Ce numéro s'ouvre sur la traduction, par Jean-Baptiste Foumier, de « Concepts propres et impropres » (1927), où Carnap établit une distinction entre deux modes d'introduction de concepts dans le champ de la connaissance : par définition implicite dans un système d'axiomes, et par définition explicite dans un système de constitution. Publié avant la parution de La Construction logique du monde (1928), mais après que Carnap en avait achevé la rédaction en 1924-1925, cet article présente le principe d'une théorie de la constitution tout en la situant dans un projet épistémologique plus large, dont elle ne serait qu'un aspect.
Dans « Qu'est-ce qu'une "constitution... sans lois" ? Réflexions sur Le Politique de Platon », Bernard Barsotti analyse ce que nous dit Platon, dans Le Politique , de la manière dont l'Idée du Juste (la science du politique) contient la constitution, la loi fondamentale formulaire accompagnée de lois positives : la politeia est-elle le produit d'une mimesis approximative, contingente, laissant les lois livrées à la contingence historique de la cité, ou est-elle immanente à l'Idée, déduite d'elle en toute nécessité ? En contradiction avec l'exemplarisme platonicien standard, le texte oblige à ouvrir la voie d'une production déductive de la constitution à partir de l'Idée.
Dans « Husserl et le réalisme critique », Vincent Gérard prend pour objet d'analyse la fondation du réalisme critique mise en oeuvre par Eduard von Hartmann, sa diffusion auprès des représentants de la physique nouvelle (Max Planck et Heinrich Hertz) et sa critique par Husserl au paragraphe 52 des Idées directrices . Il montre que ce réalisme ne se réduit pas à une théorie des images, fût-elle amendée en théorie du signe comme chez Helmholtz ; et, en cernant le point de vue depuis lequel s'exerce la critique husserlienne, il précise en miroir le sens de l'idéalisme transcendantal qui caractérise à partir de 1908 la théorie husserlienne de la connaissance.
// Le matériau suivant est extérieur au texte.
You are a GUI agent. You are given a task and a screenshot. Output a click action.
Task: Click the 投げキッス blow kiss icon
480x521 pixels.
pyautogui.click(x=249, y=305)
Avec Histoire et Salut , Karl Löwith a durablement imposé l'idée que la pensée de Marx n'était qu'un christianisme sécularisé, qui n'aurait fait que reprendre le schéma providentialiste de la théologie de l'histoire. Dans « Communisme et christianisme. Un problème du marxisme », Jean Vioulac constate que le marxisme a d'emblée revendiqué (avec Engels et
Kautsky) sa proximité avec le christianisme primitif, en lequel il a reconnu une manifestation, certes mystifiée, d'une vérité essentielle au genre humain. Mais loin d'être une faiblesse, la présence de schèmes judéo-chrétiens chez Marx est ce qui lui permet de penser l'histoire en sa finitude et d'envisager l'Événement révolutionnaire de son dépassement : seuls le messianisme et l'eschatologie permettent de sortir du providentialisme et de la téléologie propres à la métaphysique de l'histoire.